Moments before she closed her eyes for the final time, passing into the next realm after nearly 96 years of life, my late grandmother said one simple word: “Wonderful.”
None of us will know — perhaps until we stand at that same threshold — what she was seeing, understanding, or experiencing at that moment that was wonderful. But, I like to think and believe her statement was a recognition of profound gratitude and thanks, of sheer and utter wonder, at the life she was fortunate enough to live.
I find it difficult much of the time to have full recognition of all I should be thankful for, grateful for. The rush of life, replete with deadlines and decisions, negative news and sordid stories, succeeds more often than not in making me focus on the bad rather than the good, the failures and setbacks and stumbles instead of the myriad joys and stunning richness of life. I’m guessing that many of you have similar experience.
It can be hard to stay positive, to remain thankful, in times like these. Last year, while struggling with the daily ups and downs of life on the road — living out of duffel bags with an elderly dog in foreign lands — my wife, Wende, had us begin a simple — yet hugely impactful — daily routine: at dinner each night, we’d all share five things we were grateful for. They didn’t have to be huge things — although they could be — but just something triggering recognition of the oft-overlooked bounty of our lives, reminding us of all we have to be grateful for.
For all of us, it was a challenge at first, stumbling to extract a nugget of beauty from a perhaps-trying day. But, soon enough, we all settled into a rhythm of gratefulness, seeing a simple sunrise, a downpour on a parched landscape, a totaled van with no injuries, or a recently-mauled dog wearing a t-shirt to cover her stitches in the streets of Podgorica…seeing all these things as cause for gratitude. As Kahlil Gibran wrote: “Wake at dawn with a winged heart and give thanks for another day of loving.”
We fell out of the habit, though.
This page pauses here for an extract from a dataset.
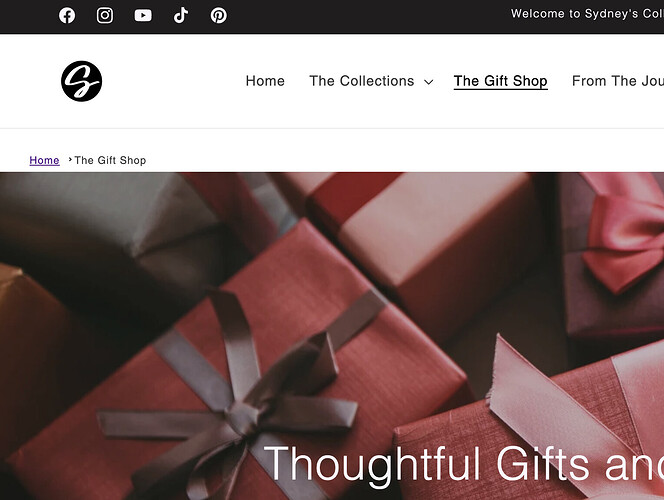Expand The Collections dropdown chevron
The width and height of the screenshot is (664, 500).
pyautogui.click(x=429, y=82)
Back home, the chaos of the day and the overwhelm of an increasingly negative world withered our gratitude practice. Sunrises and sunsets pass with nary a notice, days become easily filled with complaints about what we lack (honestly, very little) rather than celebrations of all we have (honestly, all we could possibly need). And, it affects us all: when we lack gratitude for simply being alive and living, we tend to look for more things to fill our days — a new phone, a fancy car, the latest widget — hoping for, desperately grasping for, some excuse to be thankful. And yet, we find, it’s never enough: the widget’s lame, the car gets old, the new phone needs to be replaced by the next new one.
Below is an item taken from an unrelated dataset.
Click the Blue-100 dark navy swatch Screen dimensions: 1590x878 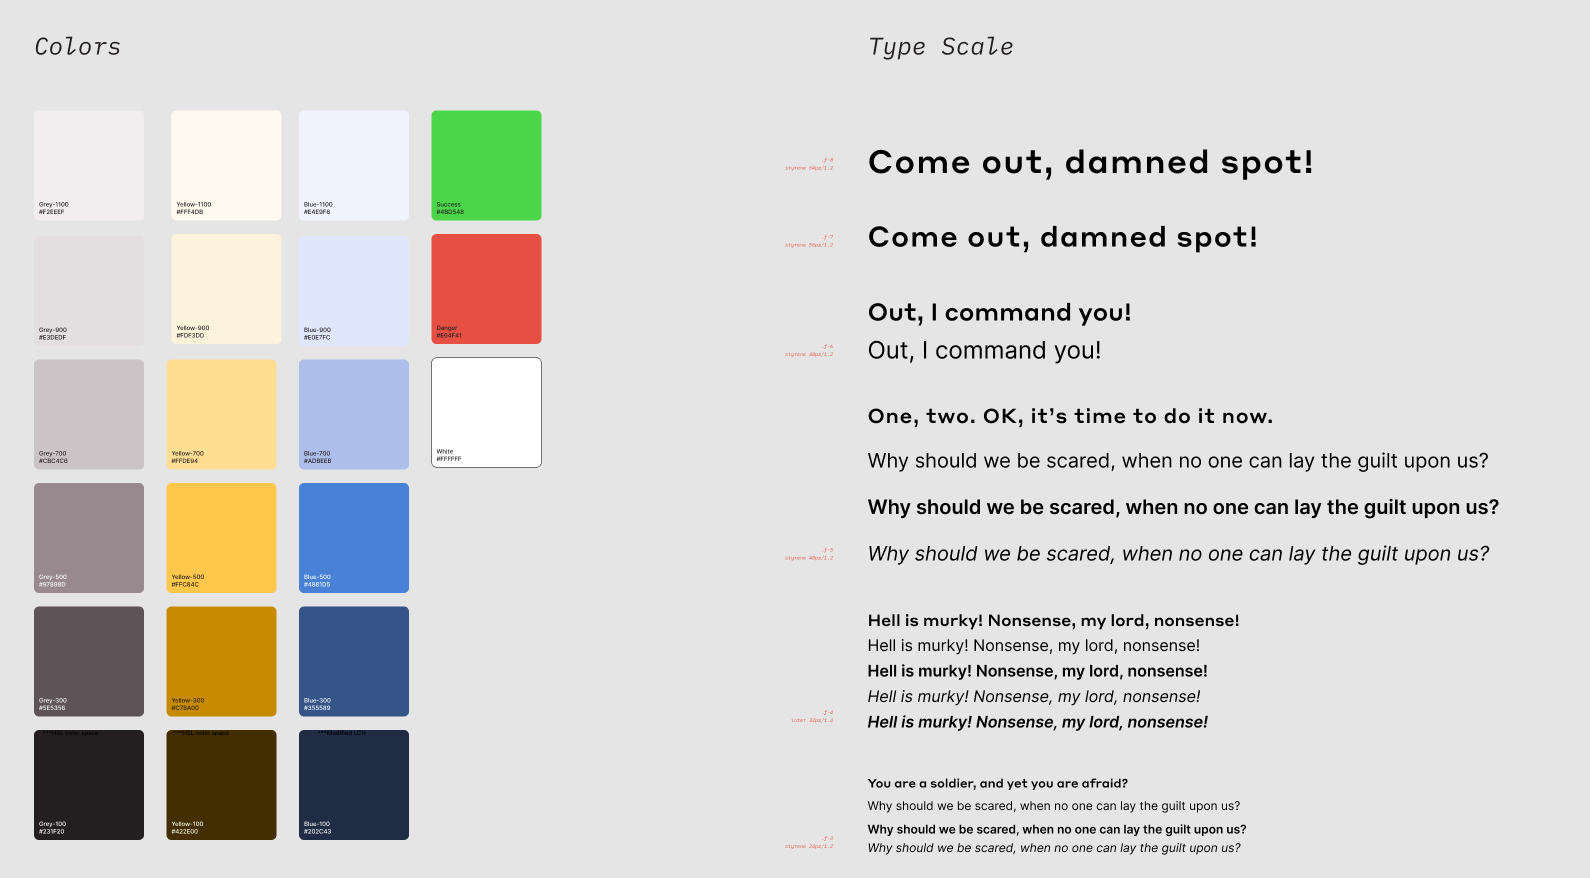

The reasons to be grateful are many, and they’re all around us, every day. The sun rising. Our lungs filling and hearts beating. A loved one beside us, or their memory to guide us. The sun setting, its ebbing light holding the promise of tomorrow. Sitting around the dinner table, holding hands, and saying what we’re grateful for.
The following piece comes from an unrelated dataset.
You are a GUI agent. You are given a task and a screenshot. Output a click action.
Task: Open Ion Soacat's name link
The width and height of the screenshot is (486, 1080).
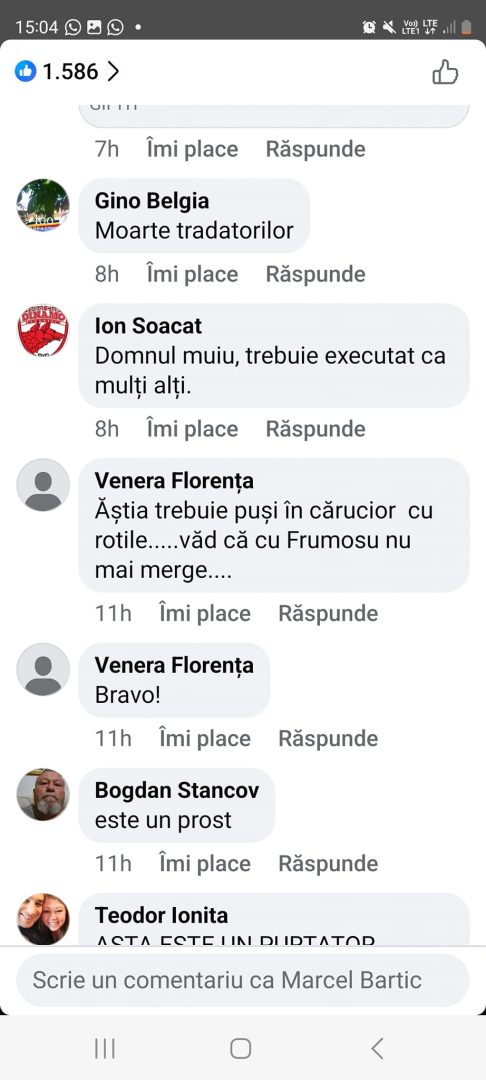click(x=149, y=326)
As he neared the end of life’s final chapter, Oliver Sacks penned in his book, Gratitude:
I cannot pretend I am without fear. But my predominant feeling is one of gratitude. I have loved and been loved; I have been given much and I have given something in return; I have read and traveled and thought and written…Above all, I have been a sentient being, a thinking animal, on this beautiful planet, and that in itself has been an enormous privilege and adventure.